Requirement 1:
Copy the lines of the stored records exactly, covering the stretch from the start of the records through the line that contains "pos(976,576)".

━━━

Automated scoring can be implemented into the adaptive test generator 502 in a variety of ways. For example, Educational Testing Service® offers its m-rater™ product that can automatically score mathematics expressions and equations, as well as some graphs. For example, if the key to an item is

$\frac{3}{2} x + 2,$

m-rater can score student responses such as

$\frac{(4 + 3 x)}{2}$

or any other mathematical equivalent as correct. m-rater™ can also assess numerical equivalence. For example, if the key to an item is 3/2, responses such as 1.5, 6/4, or any other numerical equivalent will be scored as correct. Another product of Educational Testing Service®, c-rater™, can automatically score short text responses. In general, automated scoring of constructed responses can be carried out using approaches known to the those of ordinary skill in the art such as those described in U.S. Pat. No. 6,796,800, entitled “Methods for Automated Essay Analysis” and U.S. Pat. No. 7,392,187, entitled “Method and System for the Automatic Generation of Speech Features for Scoring High Entropy Speech,” the entirety of both of which is herein incorporated by reference.

━━━

Requirement 2:
Condense the paragraph of the passage on automated scoring that begins "Automated scoring can be implemented" into a short bulleted list of its main facts.

Stored records:
━━━

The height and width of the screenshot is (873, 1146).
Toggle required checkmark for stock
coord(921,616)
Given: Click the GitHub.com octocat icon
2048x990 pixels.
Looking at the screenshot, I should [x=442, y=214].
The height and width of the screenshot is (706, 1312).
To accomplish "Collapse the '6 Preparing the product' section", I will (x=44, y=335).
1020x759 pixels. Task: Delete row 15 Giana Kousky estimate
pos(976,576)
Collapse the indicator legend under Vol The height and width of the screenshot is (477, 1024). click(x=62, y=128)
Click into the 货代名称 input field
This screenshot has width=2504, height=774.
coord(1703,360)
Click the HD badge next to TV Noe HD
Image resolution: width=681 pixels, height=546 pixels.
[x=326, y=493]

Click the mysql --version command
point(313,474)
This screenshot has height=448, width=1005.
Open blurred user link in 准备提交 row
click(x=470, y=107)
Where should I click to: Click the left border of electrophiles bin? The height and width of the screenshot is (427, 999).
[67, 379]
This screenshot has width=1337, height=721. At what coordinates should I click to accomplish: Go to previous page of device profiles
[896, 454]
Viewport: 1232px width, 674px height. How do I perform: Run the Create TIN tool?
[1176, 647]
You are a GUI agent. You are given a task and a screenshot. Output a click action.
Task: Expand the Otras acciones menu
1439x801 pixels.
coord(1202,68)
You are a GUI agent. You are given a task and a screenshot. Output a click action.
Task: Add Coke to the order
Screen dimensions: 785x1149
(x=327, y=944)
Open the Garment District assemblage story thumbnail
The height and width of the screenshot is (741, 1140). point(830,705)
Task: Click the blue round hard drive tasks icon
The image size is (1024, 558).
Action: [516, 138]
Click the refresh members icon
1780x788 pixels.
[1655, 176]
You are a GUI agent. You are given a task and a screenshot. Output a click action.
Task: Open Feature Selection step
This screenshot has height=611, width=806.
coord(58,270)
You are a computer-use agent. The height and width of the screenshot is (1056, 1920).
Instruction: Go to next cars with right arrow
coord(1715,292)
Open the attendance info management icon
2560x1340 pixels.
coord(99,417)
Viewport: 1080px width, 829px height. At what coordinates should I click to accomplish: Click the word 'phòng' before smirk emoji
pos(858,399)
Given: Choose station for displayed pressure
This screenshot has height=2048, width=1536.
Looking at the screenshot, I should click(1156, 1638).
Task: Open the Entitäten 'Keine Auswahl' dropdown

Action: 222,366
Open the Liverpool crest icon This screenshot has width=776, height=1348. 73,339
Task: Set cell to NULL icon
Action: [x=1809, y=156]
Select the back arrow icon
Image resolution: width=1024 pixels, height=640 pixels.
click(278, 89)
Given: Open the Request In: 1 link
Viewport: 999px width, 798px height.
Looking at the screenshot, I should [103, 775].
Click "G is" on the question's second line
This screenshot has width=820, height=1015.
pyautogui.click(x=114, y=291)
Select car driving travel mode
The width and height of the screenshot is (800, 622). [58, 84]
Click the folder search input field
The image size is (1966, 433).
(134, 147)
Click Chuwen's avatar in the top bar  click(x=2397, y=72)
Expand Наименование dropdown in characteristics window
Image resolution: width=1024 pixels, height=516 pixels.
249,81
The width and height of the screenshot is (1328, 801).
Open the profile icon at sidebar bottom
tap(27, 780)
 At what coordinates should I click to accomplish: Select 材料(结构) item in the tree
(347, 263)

━━━

Correct response 1:
The height and width of the screenshot is (873, 1146).
Toggle required checkmark for stock
coord(921,616)
Given: Click the GitHub.com octocat icon
2048x990 pixels.
Looking at the screenshot, I should [x=442, y=214].
The height and width of the screenshot is (706, 1312).
To accomplish "Collapse the '6 Preparing the product' section", I will (x=44, y=335).
1020x759 pixels. Task: Delete row 15 Giana Kousky estimate
pos(976,576)

Correct response 2:
- Automated scoring can be built into the adaptive test generator 502 in many ways.
- Educational Testing Service® offers m-rater™, which automatically scores mathematics expressions, equations and some graphs.
- m-rater accepts any mathematical equivalent of the key as correct. For a key of (3/2)x + 2, a response such as (4 + 3x)/2 is scored correct.
- m-rater also checks numerical equivalence. For a key of 3/2, responses such as 1.5 or 6/4 are scored correct.
- Another Educational Testing Service® product, c-rater™, automatically scores short text responses.
- Constructed responses can generally be scored with known approaches, including those in U.S. Pat. No. 6,796,800 ("Methods for Automated Essay Analysis") and U.S. Pat. No. 7,392,187 ("Method and System for the Automatic Generation of Speech Features for Scoring High Entropy Speech"). Both patents are incorporated by reference.